On 10/8/2011 11:42 AM, Rich Braun wrote:
> Jerry Feldman mentioned an old computer:
>> My first home computer was an Apple II (1978). What Jobs saw back
>> then was that a desktop computer could be useful to real people.
>> At the time, there were a few hobby computers. I almost bought a
>> MITS Altair
> The first desktop I ever ran across was in my math teacher's class in
> Arlington, VA in 1977:  an HP 9830A (you can find pics of it via Google).
> Anyone else remember those?  It had 4K of RAM, kept your programs on a
> cassette tape, printed out (quickly) on an 80-column wide thermal printer.
> You programmed it in BASIC; I remember writing a banner printing program and a
> biorhythm chart generator.
>
> Being exposed to bigger mainframe computers starting around '72, I never
> thought of these micro things as anything other than toys.  So when the TRS-80
> and Apple ][ came out, they held little interest for me--my first
> factory-built (i.e. not cobbled-together) home computer was a 1982 DEC surplus
> PDT-11/150; it ran RT-11.  The first "real" home computer, that rivaled
> mainframe performance, came along about 10 years later:  the Intel 486.
> That's when speed-of-light constraints came to favor microchips over the
> "frames" containing CPUs in multiple circuit boards spread across a backplane,
> and transistor density has accelerated ever since.
>
> By the time of the 486, Linux was available: today's supercomputing clusters
> usually run Linux.
>
> -rich
Speaking of RT-11, my first job out of college was in the Small Systems 
Group at DEC from 1972 to 1977.  RT-11 was developed as a successor to 
OS-8.  The PDP-8 (12-bit word, 3-bit opcode, maximum memory 
32K-12-bit-words) was to the world of computers in the early 1970s what 
the Model T had been to the world of automobiles in the 1910s.  While it 
was severely limited compared to mainframes of the day, the PDP-8 
brought the price down to the $10,000 to $20,000 range, a price where 
every college psych lab could afford their own computer to monitor 
experiments and process data.

DEC's mainframe at the time was the PDP-10 (36-bit word, 9-bit opcode, 
maximum memory 4M-36-bit-words), which typically cost many hundreds of 
thousands of dollars.  TOPS-10, the PDP-10 operating system, time-shared 
among lots of terminals.  I don't remember what its limit was, but I 
think 50 users at a time was not unusual.

When I joined DEC's Small Systems Group, one member of the group was 
legendary -- Ritchie Lary.  PDP-8 development had to be done with a 
cross-assembler running on the PDP-10.  But the Small Systems Group 
didn't have enough PDP-8's for everyone to have one, so we each got a 
few hours a day on the real PDP-8 hardware.  It was extremely cumbersome 
to have to assemble your source code on the PDP-10, punch a paper tape 
of the binary, wait for your 2-4 hour time slot on the PDP-8 hardware, 
load the binary from paper tape, debug your code, and then have to go 
back to the PDP-10 and repeat the process if you needed to change 
anything in your code.  The story was that a year or two before I 
joined, Ritchie Lary realized that to do a standard edit, compile, and 
debug cycle all on the same machine, he'd need a single-user version of 
TOPS-10 running on the PDP-8.  So he went off and wrote it!  Other 
members of the group wrote the necessary utilities.  The editor (TECO)

## Dataset
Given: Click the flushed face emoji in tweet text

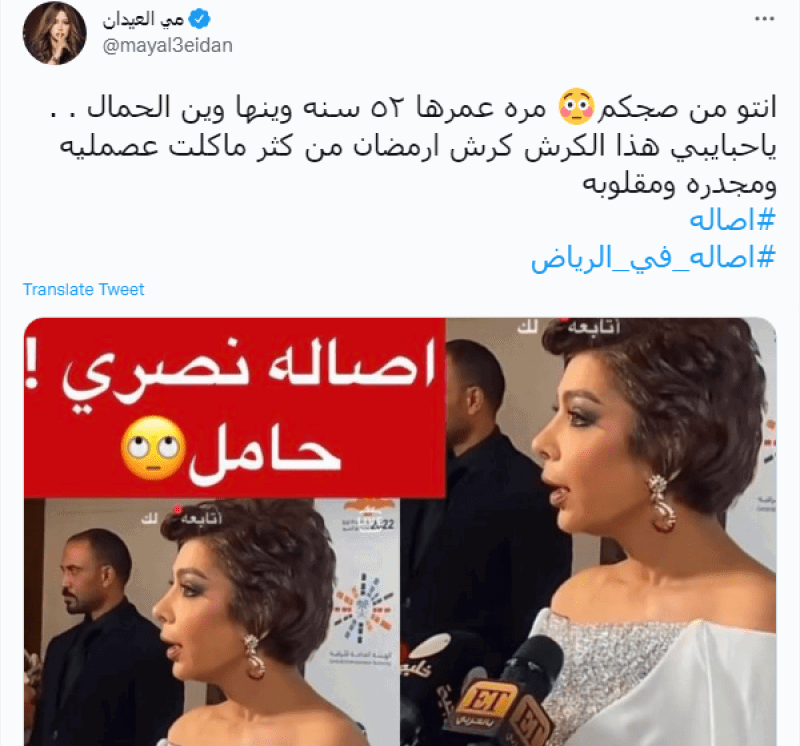Looking at the screenshot, I should tap(576, 107).
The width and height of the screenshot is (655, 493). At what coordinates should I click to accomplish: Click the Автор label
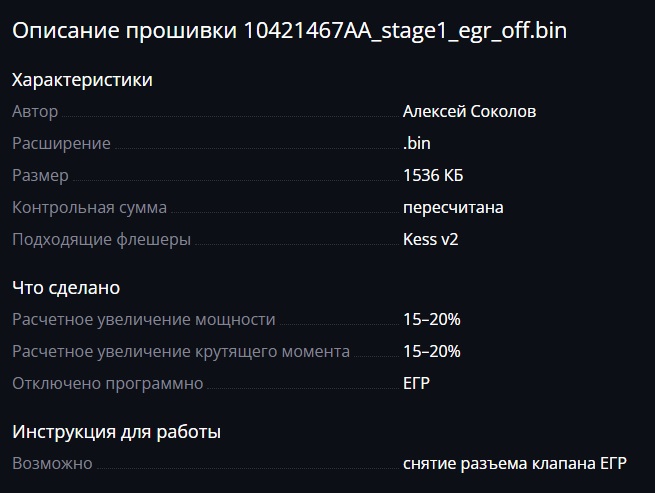point(35,112)
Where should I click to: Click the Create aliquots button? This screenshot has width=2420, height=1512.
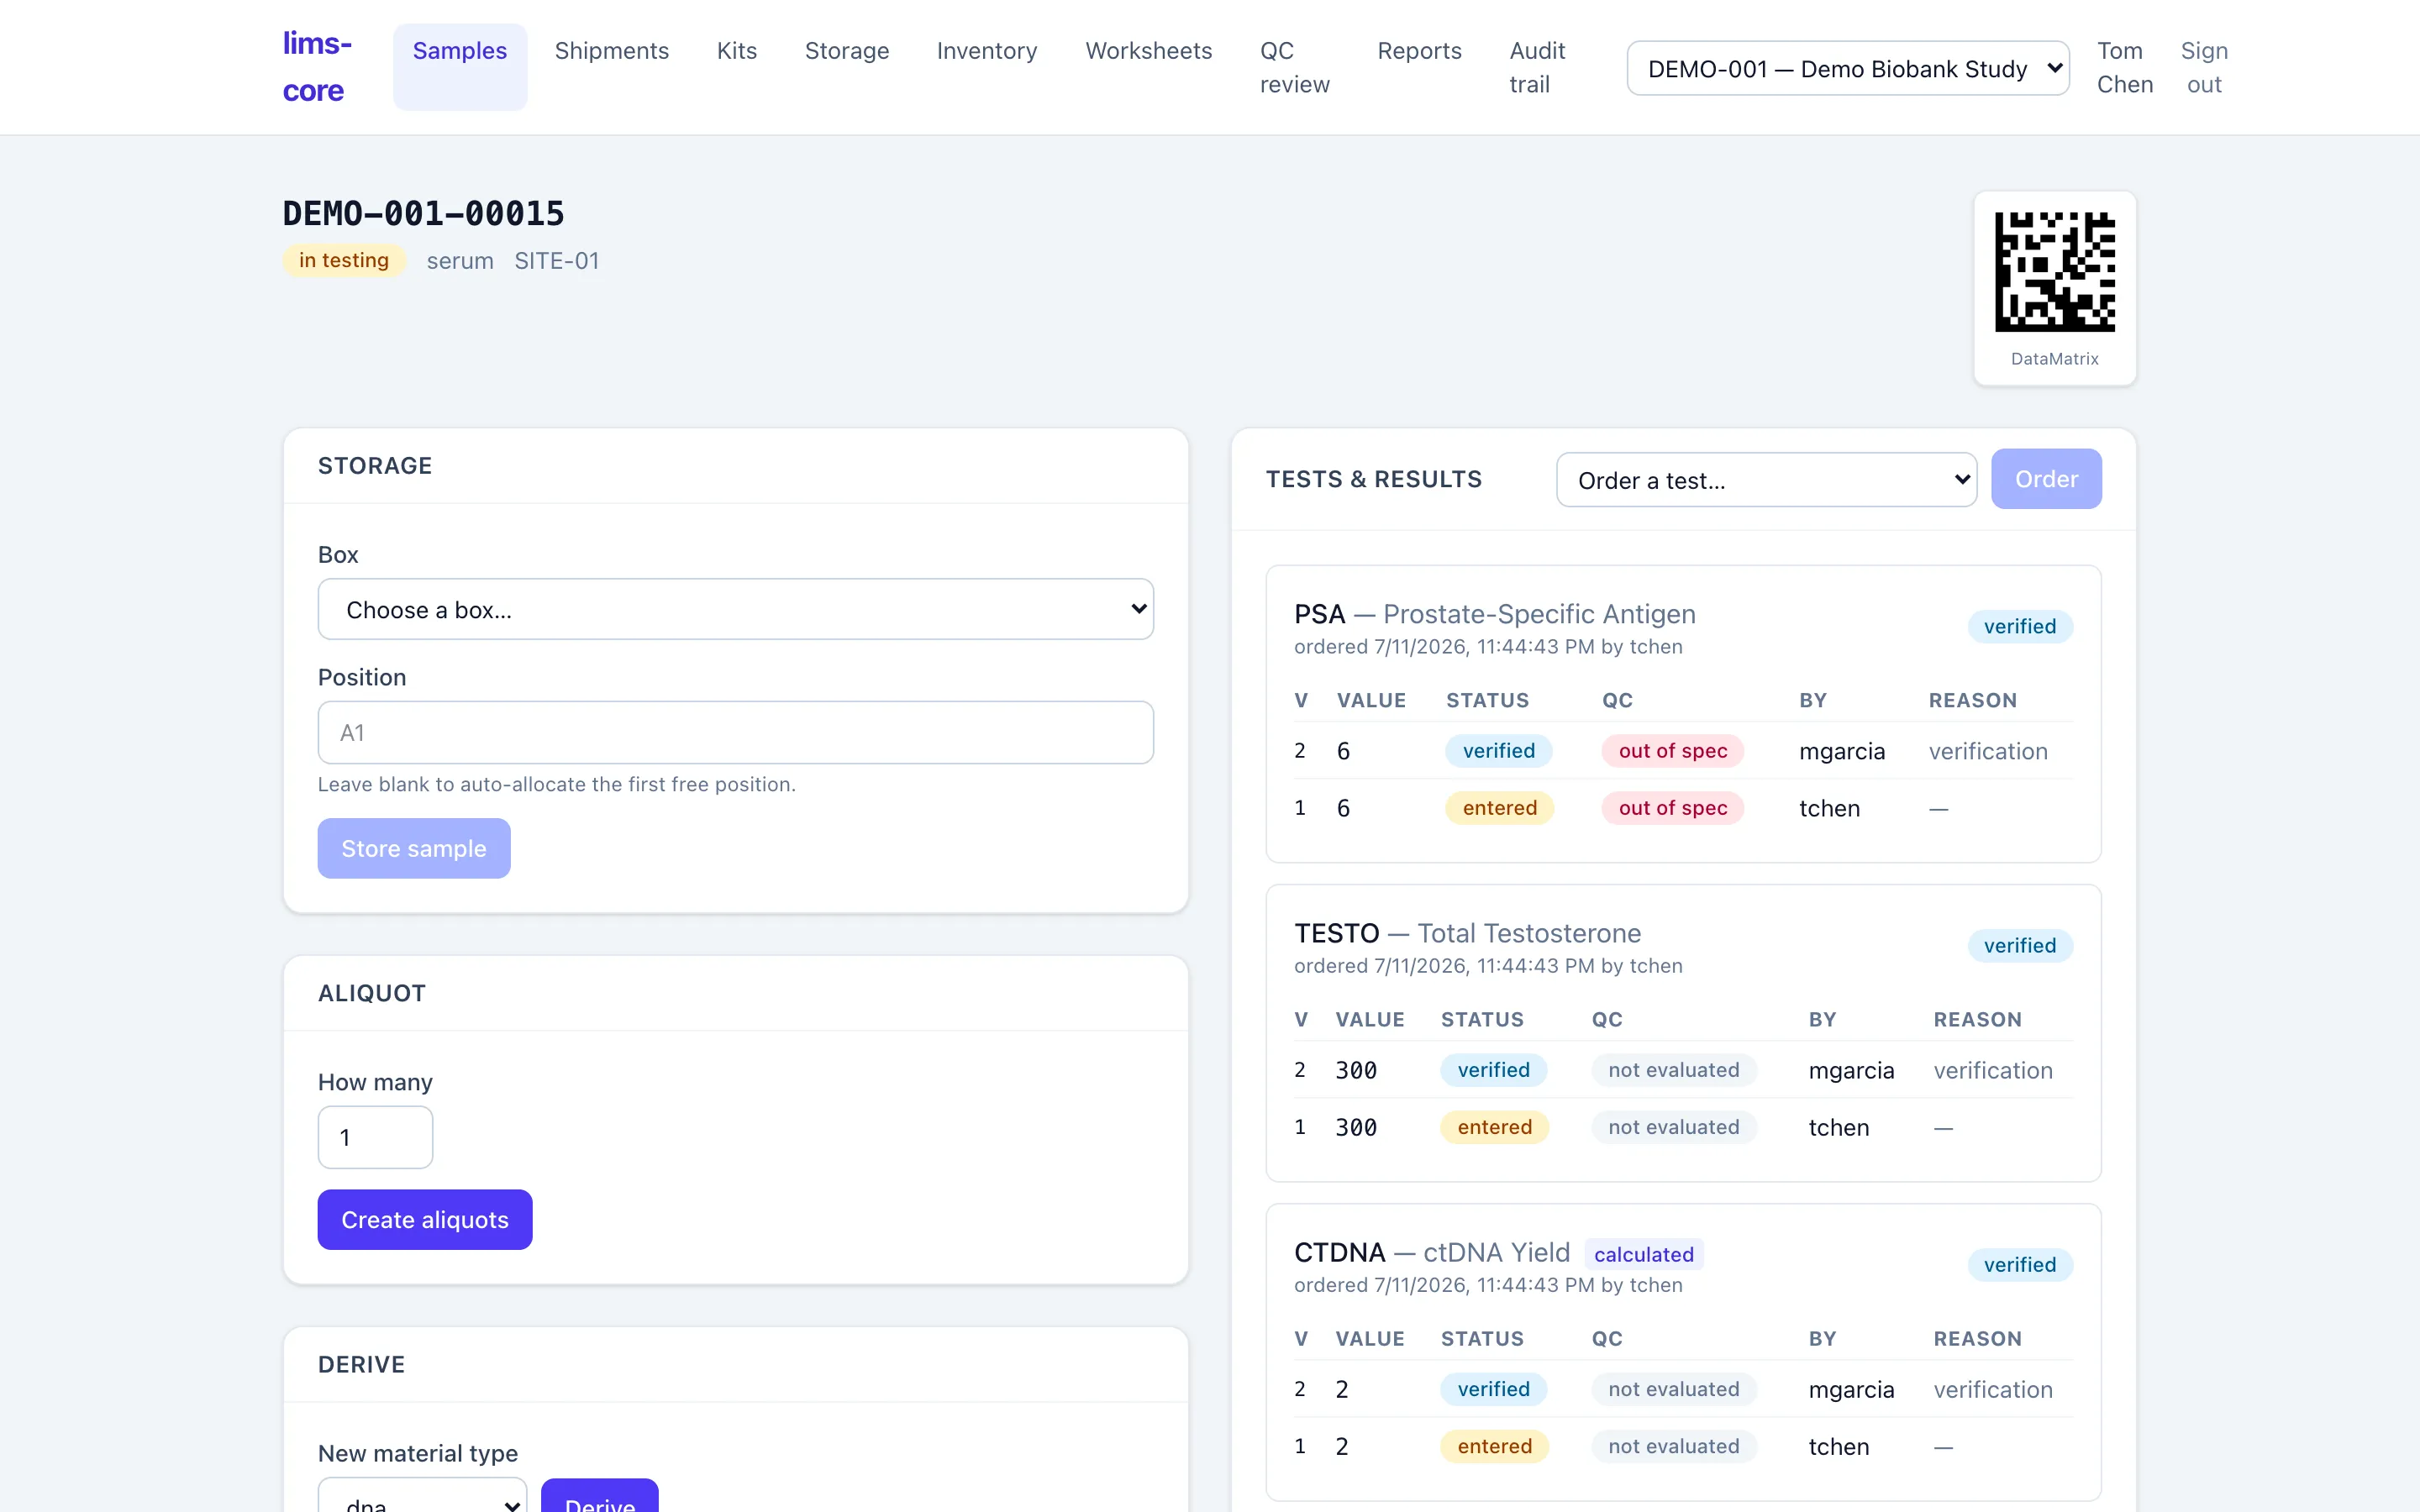pos(424,1219)
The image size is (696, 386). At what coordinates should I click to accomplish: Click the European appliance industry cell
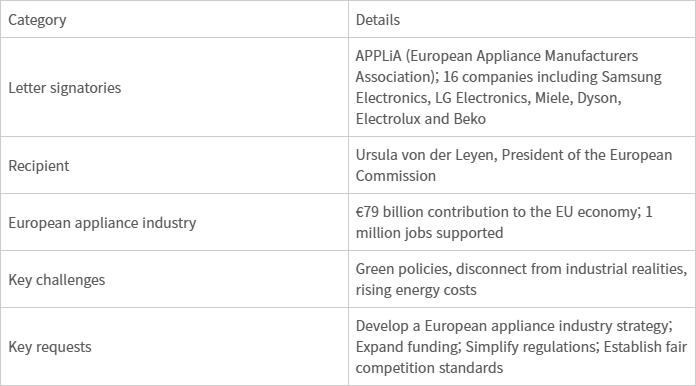pyautogui.click(x=174, y=222)
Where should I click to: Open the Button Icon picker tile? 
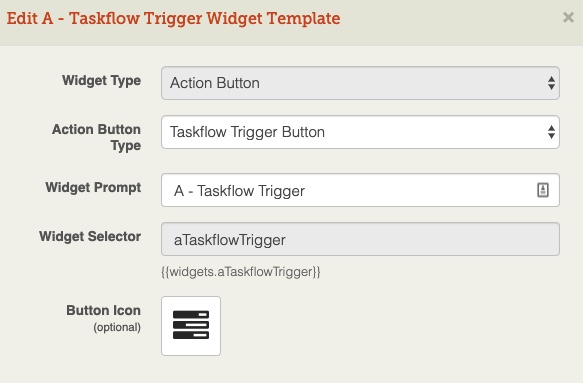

## Actions to take
a - Translate this sentence from the text on early computers into Spanish: "RT-11 was developed as a successor to OS-8."
b - Pull the lines of the listing from the one containing "Where should I click to: Click" through the end of the listing, both included, and copy them exactly. Leave out the pictures.

## Outputs in order
a - RT-11 se desarrolló como sucesor de OS-8.

b -
Where should I click to: Click the Create aliquots button? This screenshot has width=2420, height=1512.
pos(424,1219)
The image size is (696, 386). At what coordinates should I click to accomplish: Click the European appliance industry cell
pyautogui.click(x=174, y=222)
Where should I click to: Open the Button Icon picker tile? 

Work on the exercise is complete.